12:00 Haaksbergen - aangepast om 13:52

Gemeente bestrijdt alleen nog maar in de bebouwde kom

“Veel meer rupsen dan we kunnen bestrijden”

Dit jaar zijn er nog veel meer eikenprocessierupsen dan vorig jaar. Dat geldt niet alleen voor Haaksbergen, maar voor het hele land. Was de jeukrups vorig jaar al uitgegroeid tot een ware plaag, dit jaar zijn er zelfs drie keer zoveel. Ondanks de preventieve bestrijding in het voorjaar, komen er bij de gemeente dagelijks tientallen meldingen binnen over de eikenprocessierups. Maar het zijn er zoveel dat ze onmogelijk allemaal bestreden kunnen worden.
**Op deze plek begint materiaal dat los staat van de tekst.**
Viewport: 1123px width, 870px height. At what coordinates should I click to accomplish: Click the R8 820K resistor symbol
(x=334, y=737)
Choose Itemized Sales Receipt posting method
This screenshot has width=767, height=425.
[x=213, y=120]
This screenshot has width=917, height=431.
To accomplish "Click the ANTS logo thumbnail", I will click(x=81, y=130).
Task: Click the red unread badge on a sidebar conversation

Op plekken waar vorig jaar veel overlast was door eikenprocessierupsen, heeft de gemeente Haaksbergen preventief gespoten met een biologisch afbreekbaar bestrijdingsmiddel. Daardoor is de overlast op die plekken een stuk minder. Maar dat valt in het niet bij de flinke overlast die op veel andere plekken ervaren wordt, weet ook verantwoordelijk wethouder Jan-Herman Scholten. “Er zijn nu eenmaal meer rupsen dan we nog kunnen bestrijden”, erkent Scholten.

Wennen

Op social media klagen sommige inwoners dat er niets met hun melding gedaan wordt. Scholten knikt. “Dat snap ik wel. Maar het is gewoon onbegonnen werk. Een bestrijder met een hoogwerker en twee werknemers kost ons per dag 1200 euro. We hebben geen onbeperkt budget en er zijn gewoon te veel nesten. Het is niet leuk om te moeten zeggen, maar inwoners moeten eraan wennen dat de rups er is en dat we als gemeente niet elk nest kunnen aanpakken.”

Dweilen met de kraan open

De flinke hoeveelheid nesten in combinatie met het beperkte budget en de volgeboekte bestrijders zorgen ervoor dat de gemeente rigoureus keuzes heeft moeten maken. “Buiten de bebouwde kom gaan we daarom geen nesten meer weghalen”, vertelt Scholten. “Het is echt dweilen met de kraan open. In veel bomen zitten meerdere nesten. Een professionele bestrijder kan op een dag vaak maar een paar bomen afwerken, terwijl er dagelijks tientallen meldingen bij komen.”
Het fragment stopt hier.